200 słów: co Google etykietuje cienką treść
Aktualizacja Google Panda karze strony internetowe cienka zawartość , lub strony pełne linków lub pisania SEO. Jeśli średnia długość artykułu jest poniżej 200 słów Wyszukiwarki prawdopodobnie będą bardziej krytyczne w stosunku do treści, a ogólna zasada jest taka, że artykuły o długości co najmniej 300 słów rzadziej narażają Cię na ryzyko naruszenia „cienkich” treści.
Jest to jednak twoja obecność w Internecie, a nie twój esej z 9 klasy. Blogerzy, którzy piszą tylko po to, aby trafić liczbę haseł, uzyskają takie same wyniki, jak podczas pisania streszczenia o Romeo i Julii w letniej szkole: w najlepszym razie ocena C +.
Przed epoką Internetu pisarze radzili unikać pięciu słów, gdy wystarczyłoby. To zdanie brzmi dzisiaj prawdziwie. Istnieje różnica między krótką zawartością a cienką zawartością. Cienka zawartość jest pełna słów kluczowych, niskiej jakości i przerabiana z innych witryn.

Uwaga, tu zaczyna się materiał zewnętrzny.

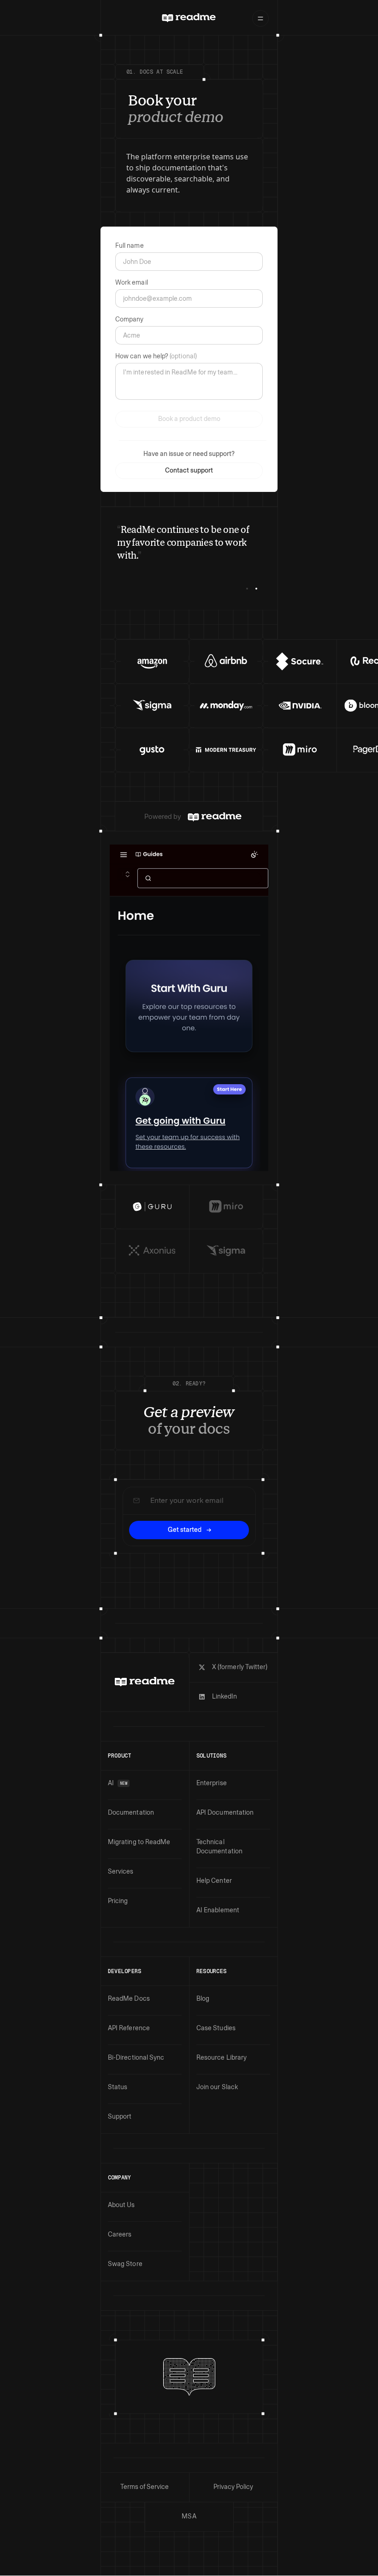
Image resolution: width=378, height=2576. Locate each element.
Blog (202, 1999)
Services (121, 1871)
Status (117, 2087)
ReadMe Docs (129, 1999)
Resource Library (221, 2058)
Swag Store (125, 2264)
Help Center (214, 1881)
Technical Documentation (219, 1846)
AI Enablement (217, 1910)
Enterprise (211, 1783)
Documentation (131, 1813)
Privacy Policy (233, 2487)
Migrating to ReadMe (139, 1842)
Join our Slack (217, 2087)
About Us (121, 2205)
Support (120, 2116)
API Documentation (225, 1813)
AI (117, 1783)
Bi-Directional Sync (136, 2058)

Krótka treść jest oryginalna i zwięzła i oferuje wartość czytelnikom, a nie wyszukiwarkom.
Na wynos: znajdź swoje słodkie miejsce
Co łączy te cztery statystyki? Mimo że dostarczają informacji dla wyszukiwarek i koncentrują się całkowicie na ilości, procentach i rozpiętości uwagi, wszyscy dochodzą do tego samego wniosku co do jakości. Przy zbliżającym się Penguin 2.0 pojawiły się pogłoski o nagradzających stronach Google, które skupiają się na pisaniu wysokiej jakości treści dla dobra czytelnika i dla możliwości dzielenia się i karania treści napisanych wyłącznie dla SEO.
Używaj tych liczb jako punktu wyjścia do pisania artykułów, pamiętaj o nich, gdy tworzysz szacunkową długość boiska, ale nie pisz o liczbie słów podczas pisania. Jeśli zajmie ci to 4000 słów, aby w pełni przekazać swoją wiadomość, świetnie. Ale jeśli możesz powiedzieć wszystko, co musisz powiedzieć w 400, nawet lepiej.
Czemu?Czego możemy się nauczyć z tych danych?